- 1 can (10 oz) Old El Paso® enchilada sauce
- 1 package (1 oz) Old El Paso® fajita seasoning mix or 2 tablespoons Old El Paso® taco seasoning mix (from 1-oz package)
- 1/4 cup fresh lime juice
- 12 ounces cooked deveined peeled medium shrimp (with tails left on, if desired), thawed if frozen
- 1 medium cucumber, peeled, if desired, cut in half lengthwise and crosswise into 1/2-inch slices
- 1 avocado, peeled, cut into 1-inch pieces
- 1 cup 1/2-inch pieces red onion (1/2 medium)
- 1/4 cup chopped fresh cilantro
- calcium 6 g
- calories 110
- caloriesfromfat 30
- carbohydrate 10 g
- cholesterol 90 mg
- fat 3.5 g
- fiber 2 g
- iron 2 %
- protein 10 g
- sodium 870 mg
- sugars 2 g
- satfat 0 g
How to Make It
In large bowl, mix enchilada sauce, seasoning mix and lime juice with whisk until smooth. Fold in remaining ingredients.
Cover and refrigerate at least 1 hour but no longer than 2 hours, stirring once, to blend flavors. Serve in cocktail glasses.

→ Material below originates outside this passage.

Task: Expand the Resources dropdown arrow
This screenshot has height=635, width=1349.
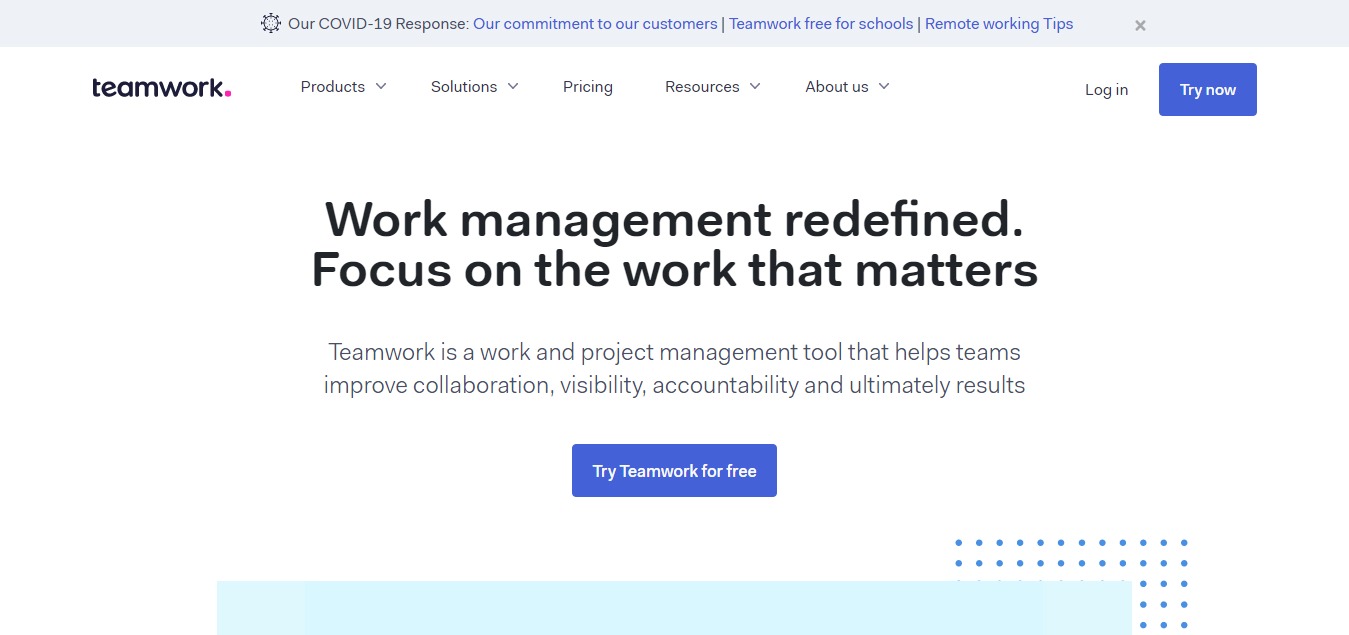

Skewer one of the shrimp and/or cucumber slices with a mini cocktail fork (available at party warehouse stores). Serve 1 on the edge of each glass for a cute garnish...and a way to eat the shrimp cocktail!
Turn this fresh appetizer into a summer soup by adding an additional can of enchilada sauce and increasing the lime juice to 1/2 cup.
Like a little kick? Stir in 1 to 2 teaspoons red pepper sauce with the lime juice.